======== Given records ========
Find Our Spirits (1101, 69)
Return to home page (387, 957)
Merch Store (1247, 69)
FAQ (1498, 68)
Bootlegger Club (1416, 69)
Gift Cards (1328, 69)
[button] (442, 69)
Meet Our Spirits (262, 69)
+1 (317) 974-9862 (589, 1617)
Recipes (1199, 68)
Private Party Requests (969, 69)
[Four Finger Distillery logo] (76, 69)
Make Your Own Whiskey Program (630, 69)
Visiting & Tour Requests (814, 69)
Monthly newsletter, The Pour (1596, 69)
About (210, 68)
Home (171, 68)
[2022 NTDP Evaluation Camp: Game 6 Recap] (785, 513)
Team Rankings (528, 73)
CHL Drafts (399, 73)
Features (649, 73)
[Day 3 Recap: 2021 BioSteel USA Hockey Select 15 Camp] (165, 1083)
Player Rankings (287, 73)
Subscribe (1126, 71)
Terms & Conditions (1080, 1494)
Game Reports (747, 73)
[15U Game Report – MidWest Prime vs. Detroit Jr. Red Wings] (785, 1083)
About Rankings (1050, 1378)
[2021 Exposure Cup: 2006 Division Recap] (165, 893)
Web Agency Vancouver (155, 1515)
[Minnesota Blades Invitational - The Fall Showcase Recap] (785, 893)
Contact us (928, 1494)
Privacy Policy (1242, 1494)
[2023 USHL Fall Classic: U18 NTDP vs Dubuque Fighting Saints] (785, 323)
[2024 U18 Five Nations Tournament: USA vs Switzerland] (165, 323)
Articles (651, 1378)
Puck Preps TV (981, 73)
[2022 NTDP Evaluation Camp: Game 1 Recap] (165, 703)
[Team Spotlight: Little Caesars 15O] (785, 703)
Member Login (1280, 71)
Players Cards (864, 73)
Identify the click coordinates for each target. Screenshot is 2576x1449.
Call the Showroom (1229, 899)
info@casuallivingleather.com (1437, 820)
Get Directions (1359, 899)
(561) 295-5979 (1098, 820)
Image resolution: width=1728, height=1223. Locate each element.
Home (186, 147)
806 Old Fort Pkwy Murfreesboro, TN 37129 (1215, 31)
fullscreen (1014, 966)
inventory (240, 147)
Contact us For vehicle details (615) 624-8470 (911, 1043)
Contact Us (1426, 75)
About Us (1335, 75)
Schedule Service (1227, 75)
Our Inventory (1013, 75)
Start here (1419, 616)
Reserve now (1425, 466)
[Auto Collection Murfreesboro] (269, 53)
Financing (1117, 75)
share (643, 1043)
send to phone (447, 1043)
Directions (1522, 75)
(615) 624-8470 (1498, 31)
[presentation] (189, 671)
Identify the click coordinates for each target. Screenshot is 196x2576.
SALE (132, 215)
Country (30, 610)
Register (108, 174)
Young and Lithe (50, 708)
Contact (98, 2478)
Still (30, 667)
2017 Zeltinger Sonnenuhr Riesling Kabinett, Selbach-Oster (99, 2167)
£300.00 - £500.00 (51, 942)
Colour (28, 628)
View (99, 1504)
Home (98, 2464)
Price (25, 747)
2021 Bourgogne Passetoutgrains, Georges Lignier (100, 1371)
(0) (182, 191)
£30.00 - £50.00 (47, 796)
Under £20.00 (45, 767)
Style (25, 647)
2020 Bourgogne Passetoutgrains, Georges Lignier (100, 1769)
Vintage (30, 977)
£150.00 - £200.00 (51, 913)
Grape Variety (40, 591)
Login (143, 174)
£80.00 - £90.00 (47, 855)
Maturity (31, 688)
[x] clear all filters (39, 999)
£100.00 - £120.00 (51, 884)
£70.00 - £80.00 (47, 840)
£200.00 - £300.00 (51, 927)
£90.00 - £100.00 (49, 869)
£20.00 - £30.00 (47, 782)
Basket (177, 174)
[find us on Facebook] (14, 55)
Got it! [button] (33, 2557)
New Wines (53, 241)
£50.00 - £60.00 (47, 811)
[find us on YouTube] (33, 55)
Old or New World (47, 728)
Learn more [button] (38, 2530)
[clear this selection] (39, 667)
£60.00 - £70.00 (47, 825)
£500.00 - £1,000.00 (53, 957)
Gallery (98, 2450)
========
Respond with a single number, namely how many lines of the entries contain the word "Recap".

5